For his part, Fleischmann made it clear to GOP leaders that he wanted either the Energy and Water panel or the Labor and Health and Human Services panel: “These decisions will be made above me, but I made it clear during I’ve wanted one of the other two for months.”
If moved from the Homeland Security panel, the next Republican in line would have been Rep. steven palazzo (R-Miss.) — but the six-term member lost his primary this year. Some Republicans believe another owner, former sheriff Rep. John Rutherford (R-Fla.), might be interested in the gig.
There’s at least one other shuffle coming to the roster of credit cardinals: Rep. Jaime Herrera Beutler (R-Wash.) also lost her primary this year, giving up her potential role as the top Republican on the panel that sets legislative branch spending.

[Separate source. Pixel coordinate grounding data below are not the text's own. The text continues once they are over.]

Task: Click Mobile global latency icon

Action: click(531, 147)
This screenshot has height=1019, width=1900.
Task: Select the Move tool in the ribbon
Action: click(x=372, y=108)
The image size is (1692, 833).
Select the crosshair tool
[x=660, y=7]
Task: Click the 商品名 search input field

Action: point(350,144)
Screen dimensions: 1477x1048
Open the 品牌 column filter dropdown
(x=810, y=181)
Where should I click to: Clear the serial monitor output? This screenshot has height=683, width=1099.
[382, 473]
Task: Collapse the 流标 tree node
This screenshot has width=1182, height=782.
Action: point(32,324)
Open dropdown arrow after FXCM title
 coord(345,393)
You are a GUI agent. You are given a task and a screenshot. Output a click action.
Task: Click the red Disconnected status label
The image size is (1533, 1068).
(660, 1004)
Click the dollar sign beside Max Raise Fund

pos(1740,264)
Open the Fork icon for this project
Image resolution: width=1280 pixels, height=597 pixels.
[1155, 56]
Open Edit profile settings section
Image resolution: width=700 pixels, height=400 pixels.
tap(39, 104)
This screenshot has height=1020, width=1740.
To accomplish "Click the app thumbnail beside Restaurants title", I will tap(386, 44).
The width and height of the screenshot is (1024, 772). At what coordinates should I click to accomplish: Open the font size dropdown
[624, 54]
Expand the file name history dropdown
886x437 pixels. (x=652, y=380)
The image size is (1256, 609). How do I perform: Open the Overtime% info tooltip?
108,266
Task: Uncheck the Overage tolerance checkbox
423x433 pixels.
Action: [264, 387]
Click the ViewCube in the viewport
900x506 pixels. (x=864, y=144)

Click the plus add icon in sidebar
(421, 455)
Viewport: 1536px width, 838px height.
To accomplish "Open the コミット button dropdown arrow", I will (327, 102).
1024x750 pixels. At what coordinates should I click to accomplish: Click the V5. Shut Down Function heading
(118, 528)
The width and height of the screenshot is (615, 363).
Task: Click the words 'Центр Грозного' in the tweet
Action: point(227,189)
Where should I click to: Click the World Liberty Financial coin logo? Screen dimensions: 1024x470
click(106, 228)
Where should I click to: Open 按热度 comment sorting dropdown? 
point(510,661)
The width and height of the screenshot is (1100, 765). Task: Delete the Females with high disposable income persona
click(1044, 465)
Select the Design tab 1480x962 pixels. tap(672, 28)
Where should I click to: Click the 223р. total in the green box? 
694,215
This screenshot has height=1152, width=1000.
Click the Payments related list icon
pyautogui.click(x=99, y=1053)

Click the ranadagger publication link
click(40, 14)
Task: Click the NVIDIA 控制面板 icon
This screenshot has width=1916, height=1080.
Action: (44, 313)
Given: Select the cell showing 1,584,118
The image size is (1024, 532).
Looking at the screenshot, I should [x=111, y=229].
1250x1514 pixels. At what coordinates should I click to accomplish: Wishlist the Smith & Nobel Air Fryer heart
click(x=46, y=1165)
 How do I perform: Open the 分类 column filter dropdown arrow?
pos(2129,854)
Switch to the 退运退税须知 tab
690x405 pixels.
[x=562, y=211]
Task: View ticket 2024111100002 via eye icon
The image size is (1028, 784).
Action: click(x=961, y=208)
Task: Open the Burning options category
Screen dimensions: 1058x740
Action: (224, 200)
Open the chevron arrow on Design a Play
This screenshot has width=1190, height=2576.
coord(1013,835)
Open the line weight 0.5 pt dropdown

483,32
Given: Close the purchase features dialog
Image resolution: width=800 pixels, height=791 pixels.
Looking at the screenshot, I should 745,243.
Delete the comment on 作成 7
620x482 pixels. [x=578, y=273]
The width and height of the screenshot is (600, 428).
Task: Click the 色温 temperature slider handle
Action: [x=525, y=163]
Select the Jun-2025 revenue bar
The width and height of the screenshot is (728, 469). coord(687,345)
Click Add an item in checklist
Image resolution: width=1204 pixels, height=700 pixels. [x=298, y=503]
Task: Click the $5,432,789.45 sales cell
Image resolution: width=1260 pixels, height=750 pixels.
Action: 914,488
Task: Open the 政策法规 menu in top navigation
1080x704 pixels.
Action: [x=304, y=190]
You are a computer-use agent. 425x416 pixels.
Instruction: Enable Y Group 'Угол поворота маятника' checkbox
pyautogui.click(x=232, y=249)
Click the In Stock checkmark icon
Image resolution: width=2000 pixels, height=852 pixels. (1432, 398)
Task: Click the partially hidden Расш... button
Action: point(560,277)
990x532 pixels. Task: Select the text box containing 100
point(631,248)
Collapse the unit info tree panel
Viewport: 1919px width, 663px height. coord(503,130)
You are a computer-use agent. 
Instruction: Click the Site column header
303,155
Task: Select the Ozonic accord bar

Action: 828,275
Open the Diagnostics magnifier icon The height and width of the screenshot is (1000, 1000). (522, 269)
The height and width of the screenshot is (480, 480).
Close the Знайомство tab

Whoever takes over the Homeland Security panel will work with Rep. Henry Cuellar (D-Texas), a vocal critic of President Joe Biden’s migration policy who has long advocated for increased support for border patrols and immigration and customs enforcement, as well as tougher border rules. The pair would still likely struggle to find a deal on such contentious issues, but some Republicans believe if there’s one Democrat they could strike a deal with on border money, it would be the centrist Cuellar.
Yet immigration isn’t the only puzzle awaiting a panel that oversees everything from the Secret Service to the Coast Guard.
“Right from the start, we knew it would be a difficult mission as we were trying to merge 22 different agencies under one roof,” Rep. Hal Rogers (R-Ky.), who was the first lawmaker to oversee the panel in 2003. “It’s a tough job.”
Nicholas Wu contributed to this report.